-- AVAILABLE RECORDS follows --

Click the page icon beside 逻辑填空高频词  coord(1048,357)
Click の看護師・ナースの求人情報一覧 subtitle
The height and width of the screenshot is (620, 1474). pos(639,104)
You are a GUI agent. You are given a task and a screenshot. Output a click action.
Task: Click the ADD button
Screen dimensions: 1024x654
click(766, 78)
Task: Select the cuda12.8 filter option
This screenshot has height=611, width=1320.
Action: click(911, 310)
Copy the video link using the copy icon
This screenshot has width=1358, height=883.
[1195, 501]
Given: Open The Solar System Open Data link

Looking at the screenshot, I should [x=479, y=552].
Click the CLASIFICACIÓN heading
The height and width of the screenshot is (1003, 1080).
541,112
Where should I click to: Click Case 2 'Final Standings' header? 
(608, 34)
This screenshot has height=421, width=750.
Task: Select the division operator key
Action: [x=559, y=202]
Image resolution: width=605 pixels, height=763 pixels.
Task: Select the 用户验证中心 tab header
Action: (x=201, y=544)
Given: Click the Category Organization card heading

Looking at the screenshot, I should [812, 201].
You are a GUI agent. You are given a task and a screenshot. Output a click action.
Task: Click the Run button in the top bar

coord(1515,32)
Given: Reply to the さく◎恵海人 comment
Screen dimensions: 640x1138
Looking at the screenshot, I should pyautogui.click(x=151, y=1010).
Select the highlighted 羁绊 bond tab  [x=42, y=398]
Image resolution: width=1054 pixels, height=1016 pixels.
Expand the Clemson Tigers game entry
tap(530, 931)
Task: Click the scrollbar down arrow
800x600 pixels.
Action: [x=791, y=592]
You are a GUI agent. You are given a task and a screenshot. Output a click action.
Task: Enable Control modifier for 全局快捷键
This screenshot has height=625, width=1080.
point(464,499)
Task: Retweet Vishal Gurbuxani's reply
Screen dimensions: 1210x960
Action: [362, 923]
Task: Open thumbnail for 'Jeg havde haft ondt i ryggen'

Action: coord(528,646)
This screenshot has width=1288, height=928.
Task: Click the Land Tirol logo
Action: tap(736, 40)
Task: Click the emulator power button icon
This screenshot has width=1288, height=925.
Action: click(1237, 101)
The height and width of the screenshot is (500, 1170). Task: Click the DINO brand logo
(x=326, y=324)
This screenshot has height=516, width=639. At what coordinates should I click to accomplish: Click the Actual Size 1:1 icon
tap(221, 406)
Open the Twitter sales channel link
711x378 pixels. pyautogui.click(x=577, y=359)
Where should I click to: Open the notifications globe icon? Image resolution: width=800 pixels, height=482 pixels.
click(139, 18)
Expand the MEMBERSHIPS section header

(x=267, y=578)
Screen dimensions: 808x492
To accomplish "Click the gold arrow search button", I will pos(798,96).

-- AVAILABLE RECORDS concluded --

### EXERCISE REQUIREMENTS
Retype the data in full, exactly.

### OUTPUT OF THE EXERCISE
Click the page icon beside 逻辑填空高频词  coord(1048,357)
Click の看護師・ナースの求人情報一覧 subtitle
The height and width of the screenshot is (620, 1474). pos(639,104)
You are a GUI agent. You are given a task and a screenshot. Output a click action.
Task: Click the ADD button
Screen dimensions: 1024x654
click(766, 78)
Task: Select the cuda12.8 filter option
This screenshot has height=611, width=1320.
Action: click(911, 310)
Copy the video link using the copy icon
This screenshot has width=1358, height=883.
[1195, 501]
Given: Open The Solar System Open Data link

Looking at the screenshot, I should [x=479, y=552].
Click the CLASIFICACIÓN heading
The height and width of the screenshot is (1003, 1080).
541,112
Where should I click to: Click Case 2 'Final Standings' header? 
(608, 34)
This screenshot has height=421, width=750.
Task: Select the division operator key
Action: [x=559, y=202]
Image resolution: width=605 pixels, height=763 pixels.
Task: Select the 用户验证中心 tab header
Action: (x=201, y=544)
Given: Click the Category Organization card heading

Looking at the screenshot, I should [812, 201].
You are a GUI agent. You are given a task and a screenshot. Output a click action.
Task: Click the Run button in the top bar

coord(1515,32)
Given: Reply to the さく◎恵海人 comment
Screen dimensions: 640x1138
Looking at the screenshot, I should pyautogui.click(x=151, y=1010).
Select the highlighted 羁绊 bond tab  [x=42, y=398]
Image resolution: width=1054 pixels, height=1016 pixels.
Expand the Clemson Tigers game entry
tap(530, 931)
Task: Click the scrollbar down arrow
800x600 pixels.
Action: [x=791, y=592]
You are a GUI agent. You are given a task and a screenshot. Output a click action.
Task: Enable Control modifier for 全局快捷键
This screenshot has height=625, width=1080.
point(464,499)
Task: Retweet Vishal Gurbuxani's reply
Screen dimensions: 1210x960
Action: [362, 923]
Task: Open thumbnail for 'Jeg havde haft ondt i ryggen'

Action: coord(528,646)
This screenshot has width=1288, height=928.
Task: Click the Land Tirol logo
Action: tap(736, 40)
Task: Click the emulator power button icon
This screenshot has width=1288, height=925.
Action: click(1237, 101)
The height and width of the screenshot is (500, 1170). Task: Click the DINO brand logo
(x=326, y=324)
This screenshot has height=516, width=639. At what coordinates should I click to accomplish: Click the Actual Size 1:1 icon
tap(221, 406)
Open the Twitter sales channel link
711x378 pixels. pyautogui.click(x=577, y=359)
Where should I click to: Open the notifications globe icon? Image resolution: width=800 pixels, height=482 pixels.
click(139, 18)
Expand the MEMBERSHIPS section header

(x=267, y=578)
Screen dimensions: 808x492
To accomplish "Click the gold arrow search button", I will pos(798,96).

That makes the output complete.